Originally posted by Sir Eric
Can I suggest a little bit of research into Egyptian thinking before making wild assumptions?
Your reply seems more centered about Hebrew thinking...
Did the writers of the bible have access to specialists who had made egypt and its history (such as things two thousands year in the past by then) their life study?
The Bible isn't a history of other cultures but the Hebrew one ONLY! So they aren't going to go in to detail about irrelevant ( to them anyway) details.
More or less my point. The people who wrote the bible didn't care wheter or not what they said about egypt et al would be accurate.
Hence why we could well today know better than them about the pyramids-era egypt, even though there's been a further 3000 years.
Did the writers of the bible have a pro-Israeli, anti-everyone not with them bias? Given the circumstances of the writing, more than probably.

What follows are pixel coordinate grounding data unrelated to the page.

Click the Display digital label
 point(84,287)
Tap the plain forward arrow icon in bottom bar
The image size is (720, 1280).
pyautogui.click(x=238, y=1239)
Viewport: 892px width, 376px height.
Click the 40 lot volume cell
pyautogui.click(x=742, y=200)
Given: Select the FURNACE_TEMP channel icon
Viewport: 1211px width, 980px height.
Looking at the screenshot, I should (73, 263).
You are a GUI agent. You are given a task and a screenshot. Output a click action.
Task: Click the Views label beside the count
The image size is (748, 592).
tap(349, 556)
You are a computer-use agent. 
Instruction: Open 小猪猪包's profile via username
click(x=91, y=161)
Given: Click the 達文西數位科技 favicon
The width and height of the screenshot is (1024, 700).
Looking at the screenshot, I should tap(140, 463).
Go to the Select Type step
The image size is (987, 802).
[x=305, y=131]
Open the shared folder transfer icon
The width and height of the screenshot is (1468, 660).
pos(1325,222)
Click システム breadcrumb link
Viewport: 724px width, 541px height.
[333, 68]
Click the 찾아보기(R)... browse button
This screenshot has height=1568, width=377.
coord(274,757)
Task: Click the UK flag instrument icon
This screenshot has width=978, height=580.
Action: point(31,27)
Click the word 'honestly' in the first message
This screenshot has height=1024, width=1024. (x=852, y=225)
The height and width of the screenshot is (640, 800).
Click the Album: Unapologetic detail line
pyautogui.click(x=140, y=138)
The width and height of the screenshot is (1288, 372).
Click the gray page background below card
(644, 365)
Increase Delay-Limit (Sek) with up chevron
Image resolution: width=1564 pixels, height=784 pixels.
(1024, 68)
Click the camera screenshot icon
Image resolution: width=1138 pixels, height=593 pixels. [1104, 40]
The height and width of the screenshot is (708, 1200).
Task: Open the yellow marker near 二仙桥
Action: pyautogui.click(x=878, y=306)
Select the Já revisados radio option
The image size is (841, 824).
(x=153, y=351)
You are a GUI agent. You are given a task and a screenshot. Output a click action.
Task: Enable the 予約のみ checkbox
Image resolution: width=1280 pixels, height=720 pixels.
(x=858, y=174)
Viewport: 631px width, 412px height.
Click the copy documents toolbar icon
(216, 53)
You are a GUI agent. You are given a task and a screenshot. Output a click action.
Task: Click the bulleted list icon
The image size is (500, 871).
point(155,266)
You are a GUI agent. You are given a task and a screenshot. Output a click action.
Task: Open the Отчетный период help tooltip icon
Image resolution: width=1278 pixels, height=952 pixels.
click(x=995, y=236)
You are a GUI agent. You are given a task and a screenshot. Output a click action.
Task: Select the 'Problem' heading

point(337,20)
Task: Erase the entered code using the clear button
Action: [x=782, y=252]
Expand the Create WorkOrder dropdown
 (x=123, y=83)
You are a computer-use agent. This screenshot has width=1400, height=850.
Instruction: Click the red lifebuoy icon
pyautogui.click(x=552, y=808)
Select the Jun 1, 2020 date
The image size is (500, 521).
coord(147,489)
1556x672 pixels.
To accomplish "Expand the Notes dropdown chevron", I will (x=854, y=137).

Even a cursory glance at the Bible will show you that the Isrealites recorded all of their history both bad and good. In fact if you spend a bit of time in the book of Kings and Chronicles you will notice that Isreal had some pretty rotten Kings, Even David their greatest king had all his failures recorded for us all to read.
This hardly sounds like it is biased?
Yet nearly all the time any "bad" that is recorded either serves to :
A)Explains why some calamity fell on the Israeli (who are, after all, God's chosen people - so they think). "We did this bad thing, that's why that bad thing happened to us."
B)Serves as a moral lesson (IIRC, David's "failure" only serves to show how properly remorseful he was afterward, doesn't it?)
In addition, any book that present a group as "God's chosen people" is, by definition, biased in favor of that group - unless it's a satanic book, anyway.
If the Authors of the bible were biased toward their country they certainly wouldn't record their failures?
Unless recording these failures served to explain away some of their moral points. See above.
The Egyptians on the other hand did. Have you heard of a pharoah by the name of Hatschepsut? She was wife to Pharoah Thuthmoses and when he died his son was too young to reign so she reigned as regent until her son eventually deposed her.
After her death all her images in her mortuary temple near the valley of the kings was defaced and all records of her removed. She was even left out of the record of the Kings in a temple in Abydos. Does this sound biased to you? Do we have a record of the Egyptians recording their mistakes? Perhaps you might want to check out my personal fav Akhenaton (Ahmenhotep lV). A man definetly worth researching.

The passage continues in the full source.